[Exercise] Print all of the data exactly.

(Stored data entries)
▬▬▬▬▬▬▬▬▬▬

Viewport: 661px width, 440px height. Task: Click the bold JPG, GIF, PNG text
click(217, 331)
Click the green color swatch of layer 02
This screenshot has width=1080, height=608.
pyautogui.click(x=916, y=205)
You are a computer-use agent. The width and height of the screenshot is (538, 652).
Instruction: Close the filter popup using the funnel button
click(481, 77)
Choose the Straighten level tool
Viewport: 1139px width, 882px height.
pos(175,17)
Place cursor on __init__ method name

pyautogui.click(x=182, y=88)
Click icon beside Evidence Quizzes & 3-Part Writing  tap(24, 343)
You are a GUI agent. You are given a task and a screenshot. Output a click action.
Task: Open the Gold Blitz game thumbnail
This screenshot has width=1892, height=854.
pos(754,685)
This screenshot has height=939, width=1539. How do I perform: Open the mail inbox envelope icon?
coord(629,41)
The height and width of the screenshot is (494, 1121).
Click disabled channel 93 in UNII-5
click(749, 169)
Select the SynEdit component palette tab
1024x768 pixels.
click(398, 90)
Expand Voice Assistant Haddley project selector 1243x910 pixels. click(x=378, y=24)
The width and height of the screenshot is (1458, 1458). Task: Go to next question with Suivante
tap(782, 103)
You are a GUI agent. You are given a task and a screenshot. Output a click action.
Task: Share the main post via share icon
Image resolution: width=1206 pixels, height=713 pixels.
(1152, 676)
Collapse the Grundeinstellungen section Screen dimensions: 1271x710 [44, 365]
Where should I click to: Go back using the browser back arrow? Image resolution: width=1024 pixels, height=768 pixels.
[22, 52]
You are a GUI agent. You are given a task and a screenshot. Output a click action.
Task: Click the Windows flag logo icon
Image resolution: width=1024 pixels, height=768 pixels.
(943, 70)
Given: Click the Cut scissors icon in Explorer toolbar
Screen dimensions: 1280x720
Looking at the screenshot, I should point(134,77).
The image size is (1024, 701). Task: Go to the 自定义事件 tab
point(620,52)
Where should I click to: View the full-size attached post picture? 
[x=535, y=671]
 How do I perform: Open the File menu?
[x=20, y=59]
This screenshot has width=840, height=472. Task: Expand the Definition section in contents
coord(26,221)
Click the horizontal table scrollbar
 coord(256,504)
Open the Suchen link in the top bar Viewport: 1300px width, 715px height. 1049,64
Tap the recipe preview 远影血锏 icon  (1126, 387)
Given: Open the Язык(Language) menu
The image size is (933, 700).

▬▬▬▬▬▬▬▬▬▬

[Solution for this problem]
Viewport: 661px width, 440px height. Task: Click the bold JPG, GIF, PNG text
click(217, 331)
Click the green color swatch of layer 02
This screenshot has width=1080, height=608.
pyautogui.click(x=916, y=205)
You are a computer-use agent. The width and height of the screenshot is (538, 652).
Instruction: Close the filter popup using the funnel button
click(481, 77)
Choose the Straighten level tool
Viewport: 1139px width, 882px height.
pos(175,17)
Place cursor on __init__ method name

pyautogui.click(x=182, y=88)
Click icon beside Evidence Quizzes & 3-Part Writing  tap(24, 343)
You are a GUI agent. You are given a task and a screenshot. Output a click action.
Task: Open the Gold Blitz game thumbnail
This screenshot has width=1892, height=854.
pos(754,685)
This screenshot has height=939, width=1539. How do I perform: Open the mail inbox envelope icon?
coord(629,41)
The height and width of the screenshot is (494, 1121).
Click disabled channel 93 in UNII-5
click(749, 169)
Select the SynEdit component palette tab
1024x768 pixels.
click(398, 90)
Expand Voice Assistant Haddley project selector 1243x910 pixels. click(x=378, y=24)
The width and height of the screenshot is (1458, 1458). Task: Go to next question with Suivante
tap(782, 103)
You are a GUI agent. You are given a task and a screenshot. Output a click action.
Task: Share the main post via share icon
Image resolution: width=1206 pixels, height=713 pixels.
(1152, 676)
Collapse the Grundeinstellungen section Screen dimensions: 1271x710 [44, 365]
Where should I click to: Go back using the browser back arrow? Image resolution: width=1024 pixels, height=768 pixels.
[22, 52]
You are a GUI agent. You are given a task and a screenshot. Output a click action.
Task: Click the Windows flag logo icon
Image resolution: width=1024 pixels, height=768 pixels.
(943, 70)
Given: Click the Cut scissors icon in Explorer toolbar
Screen dimensions: 1280x720
Looking at the screenshot, I should point(134,77).
The image size is (1024, 701). Task: Go to the 自定义事件 tab
point(620,52)
Where should I click to: View the full-size attached post picture? 
[x=535, y=671]
 How do I perform: Open the File menu?
[x=20, y=59]
This screenshot has width=840, height=472. Task: Expand the Definition section in contents
coord(26,221)
Click the horizontal table scrollbar
 coord(256,504)
Open the Suchen link in the top bar Viewport: 1300px width, 715px height. 1049,64
Tap the recipe preview 远影血锏 icon  (1126, 387)
Given: Open the Язык(Language) menu
The image size is (933, 700).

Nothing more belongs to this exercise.